“Spark: The Revolutionary New Science of Exercise and the Brain” Summary

14
Apr

“Spark: The Revolutionary New Science of Exercise and the Brain” Summary

This is another oldie but a goodie and it has been a few years since I’ve read it so I will do my best to summarize the main points (while leaving out much of the medical jargon). If it interests you, I would highly suggest reading it. If you have worked with me for awhile you probably have heard me talk about some of the details in this book before.

‘Spark’ was written by Dr. John Ratey who is (or at least was at the time of writing the book) a professor of psychiatry at Harvard medical school. This book is a review of the research on how aerobic exercise affects the brain.

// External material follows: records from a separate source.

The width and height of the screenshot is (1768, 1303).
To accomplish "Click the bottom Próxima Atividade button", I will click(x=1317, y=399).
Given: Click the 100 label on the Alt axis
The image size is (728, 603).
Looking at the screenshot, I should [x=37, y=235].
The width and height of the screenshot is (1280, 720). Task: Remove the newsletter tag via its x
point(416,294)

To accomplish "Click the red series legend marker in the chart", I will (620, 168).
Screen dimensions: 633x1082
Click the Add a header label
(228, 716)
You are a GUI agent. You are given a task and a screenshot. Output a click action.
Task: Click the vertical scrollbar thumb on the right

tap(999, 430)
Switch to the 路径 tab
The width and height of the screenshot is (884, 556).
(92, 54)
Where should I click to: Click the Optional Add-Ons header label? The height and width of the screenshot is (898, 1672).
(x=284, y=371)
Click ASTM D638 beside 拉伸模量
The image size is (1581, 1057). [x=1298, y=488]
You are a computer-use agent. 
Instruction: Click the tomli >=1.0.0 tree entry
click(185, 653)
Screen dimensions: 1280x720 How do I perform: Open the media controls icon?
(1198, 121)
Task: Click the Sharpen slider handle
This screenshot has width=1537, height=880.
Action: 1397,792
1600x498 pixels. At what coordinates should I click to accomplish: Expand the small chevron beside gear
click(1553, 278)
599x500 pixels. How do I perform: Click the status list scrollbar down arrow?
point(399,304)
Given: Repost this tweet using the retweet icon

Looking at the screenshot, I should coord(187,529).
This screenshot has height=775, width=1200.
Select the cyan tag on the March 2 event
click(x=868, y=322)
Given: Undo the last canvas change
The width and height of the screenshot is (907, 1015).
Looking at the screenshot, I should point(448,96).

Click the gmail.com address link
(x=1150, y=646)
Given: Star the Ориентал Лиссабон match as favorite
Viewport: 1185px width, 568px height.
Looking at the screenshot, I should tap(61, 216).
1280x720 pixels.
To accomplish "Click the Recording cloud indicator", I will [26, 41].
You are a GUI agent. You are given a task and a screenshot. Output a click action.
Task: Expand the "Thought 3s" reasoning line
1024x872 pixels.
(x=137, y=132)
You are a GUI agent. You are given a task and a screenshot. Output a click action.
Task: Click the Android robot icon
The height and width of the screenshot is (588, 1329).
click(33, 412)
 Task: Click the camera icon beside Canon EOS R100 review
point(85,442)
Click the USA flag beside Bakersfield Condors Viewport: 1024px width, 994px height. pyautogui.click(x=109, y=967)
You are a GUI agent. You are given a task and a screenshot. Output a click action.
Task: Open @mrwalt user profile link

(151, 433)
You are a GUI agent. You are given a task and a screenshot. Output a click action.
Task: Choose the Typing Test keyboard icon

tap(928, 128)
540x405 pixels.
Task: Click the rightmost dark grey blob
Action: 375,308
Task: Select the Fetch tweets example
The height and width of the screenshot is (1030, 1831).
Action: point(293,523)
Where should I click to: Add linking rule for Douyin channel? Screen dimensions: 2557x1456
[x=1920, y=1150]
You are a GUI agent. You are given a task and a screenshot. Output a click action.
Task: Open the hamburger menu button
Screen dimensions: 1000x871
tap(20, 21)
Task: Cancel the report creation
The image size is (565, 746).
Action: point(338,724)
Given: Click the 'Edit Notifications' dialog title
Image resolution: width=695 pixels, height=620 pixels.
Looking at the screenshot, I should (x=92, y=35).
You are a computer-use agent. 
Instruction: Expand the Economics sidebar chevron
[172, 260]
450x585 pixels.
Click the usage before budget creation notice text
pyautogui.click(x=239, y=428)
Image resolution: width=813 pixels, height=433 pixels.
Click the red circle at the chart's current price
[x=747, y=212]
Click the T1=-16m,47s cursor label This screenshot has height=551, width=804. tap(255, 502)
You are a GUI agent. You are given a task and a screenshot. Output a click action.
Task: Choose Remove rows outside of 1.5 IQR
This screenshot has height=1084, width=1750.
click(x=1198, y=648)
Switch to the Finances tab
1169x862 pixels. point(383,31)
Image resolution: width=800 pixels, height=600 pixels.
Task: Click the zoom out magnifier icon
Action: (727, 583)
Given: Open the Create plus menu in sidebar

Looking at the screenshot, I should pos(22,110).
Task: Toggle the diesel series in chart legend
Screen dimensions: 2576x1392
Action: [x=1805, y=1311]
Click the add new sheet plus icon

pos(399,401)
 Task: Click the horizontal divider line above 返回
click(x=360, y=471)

For most people I’ve worked with the reason they begin an exercise program is because they believe achieving some physical outcome such as losing weight or gaining muscle will make them happy. This book is a great eye opener that the true benefit of aerobic exercise is how it affects the brain.

The first idea that Ratey discusses is that aerobic exercise causes the brain to produce a substance called brain derived neurotropic factor (BDNF). This factor helps maintain and grow the connections in the brain. The research clearly shows if you exercise right before you learn a difficult subject, try to learn a language or even learn to play an instrument you can significantly learn faster and retain more of what you learn. It has been scientifically proven people who routinely exercise before learning perform better on tests. For those of you who are parents this should be an eye opener if your children are having trouble with specific subjects in school.

The next big topic of the book and really the reason for me writing this review is Ratey describes how exercise improves mental health. People who aerobically exercise ON A REGULAR BASIS suffer less from depression, deal with stress and anxiety better and are generally just happier than people who don’t. It also helps people recover from addiction and deal with the symptoms of withdrawal. The book goes into the physiological mechanisms by how exercise helps these issues. To summarize it essentially comes down to regulating the brain’s neurotransmitters which are generally out of whack during these mental health disorders. No one is saying to go off medication for these disorders if you are currently taking anything but the research is clear that exercise is a great tool to help control almost all mental health issues.

So here’s the really good news. All these psychological benefits have nothing to do with the physical results. The learning and mental health benefits happen regardless of how fit you are, what you weigh, how much muscle you have, or what you look like in your swimsuit. The physical results are all beneficial side effects of exercising regularly and the benefits come from the level of exertion. Different levels of exertion provide different benefits. The book goes into percentages of heart rate for aerobic exercise but doesn’t go into much detail about anaerobic (high intensity) exercise or strength training although there are great benefits to those kinds of training as well.

The take home message is right now is the most important time to keep up your fitness routine. Also, there are many more important reasons to exercise besides how it makes you look with your shirt off. Although, there is nothing wrong if it makes you look good naked too.